Redazione

In quasi tutto il mondo il microcredito parla al femminile. Lo sa bene anche Pangea onlus, una realtà del no profit italiano che promuove progetti di sviluppo nel Sud del mondo e che ha come target privilegiato le donne. «Perché – come dice il presidente Luca Lopresti – è su di loro che la società fa affidamento per riprendersi dopo una guerra, una carestia o un terremoto».

di Stefania Cecchetti

La donne come target, i territori difficili come luogo di azione. Non a caso il motto della Fondazione Pangea onlus è “La vita riparte da una donna”. Spiega il presidente Luca Lopresti: «Il nostro specifico è agire quando la fase acuta dell’emergenza è passata. È naturale che una guerra, una carestia, un terremoto, richiedano interventi immediati e spesso l’attenzione dell’opinione pubblica porta molti aiuti. Ma è proprio quando l’interesse dei media scema che bisogna ricostruire. Come? Promuovendo lo sviluppo locale attraverso programmi di educazione e assistenza e soprattutto incoraggiando l’imprenditorialità tramite lo strumento del microcredito».

E questo è più facile se si parte da una donna, come insegna la Grameen bank, che su cento finanziamenti ne concede 94 a donne. Un’esperienza condivisa anche da Pangea, come spiega ancora Lopresti: «Non si sa bene dove la trovino, ma le donne riescono sempre a tirare fuori un’energia incredibile nelle situazioni più disperate e alla fine si rivelano davvero il motore della rinascita. Abbiamo visto che, invece, gli uomini, in contesti analoghi, si scoraggiano, a volte fino a cadere nell’alcolismo e nella tossicodipendenza. Eppure le donne nelle situazioni di emergenza sono vittime di violazioni e abusi. Ma forse, come dicono anche molte di loro, trovano le energie proprio perché non hanno niente da perdere».

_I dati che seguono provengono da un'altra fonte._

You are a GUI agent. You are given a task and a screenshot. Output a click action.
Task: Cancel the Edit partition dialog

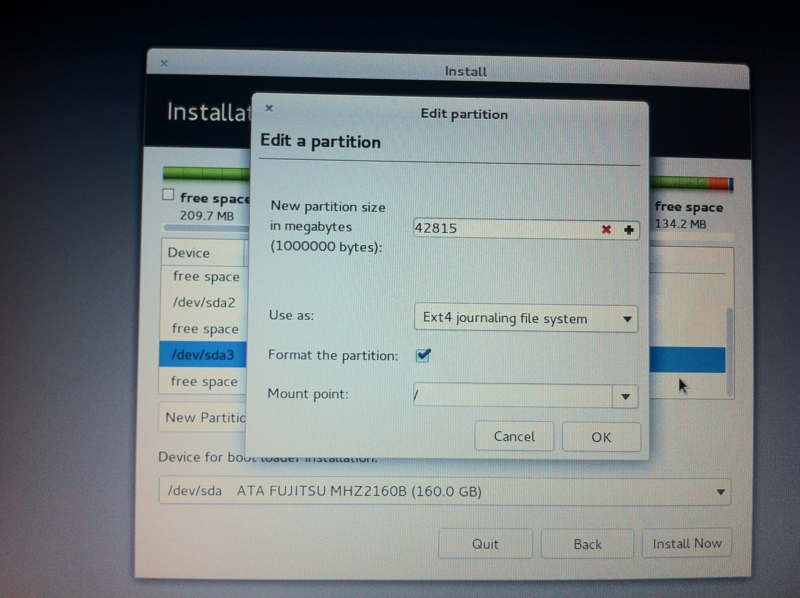coord(514,437)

A di là di queste considerazioni generali, investire su una donna è proficuo anzitutto dal punto di vista economico: «Nel Sud del mondo le donne sono quasi sempre madri di molti figli: investendo su di una sola persona si ottengono benefici per una famiglia molto numerosa». La cosa fondamentale è che non si tratta di fare elemosina, che ferirebbe l’orgoglio delle madri, ma di sostenere una imprenditorialità al femminile che faccia di queste mamme donne orgogliose di mantenere i figli col proprio lavoro.

Nei centri donna di Pangea si fa assistenza sanitaria, educazione sessuale, scolarizzazione di base, ma soprattutto microcredito, esattamente nei modi e nelle forme “inventate” da Yunus con la Grameen bank. Con la differenza che la Grameen è oggi una delle maggiori banche del Bangladesh, mentre le dimensioni ridotte di Pangea le consentono di avere criteri ancora meno rigidi, come spiega ancora Lopresti: «Se il microcredito, come dice un gioco di parole, dà credito a chi non riceve credito dagli istituti di credito, allora potremmo dire che Pangea dà credito anche a chi non riceve credito dal microcredito».

Un esempio? Il caso dell’Afghanistan, dove Pangea ha avviato un progetto sulle vedove, una categoria sociale che in quel paese conta meno di zero, spesso esclusa anche dai circuiti della solidarietà internazionale. «Siamo stati in assoluto i primi a scommettere su di loro», dice soddisfatto Lopresti, ricordando anche un certo scetticismo da parte di altre organizzazioni del mondo no profit: «Quasi ci ridevano dietro. Poi molti ci hanno imitato. Per fortuna dell’Afghanistan».

Basta poco per affrancarsi dalla povertà, un prestito di 150-200 euro, per avviare una piccola attività, restituibile in circa un anno di tempo. Il tasso di insolvenza denunciato da Pangea è bassissimo: solo il 2 per cento.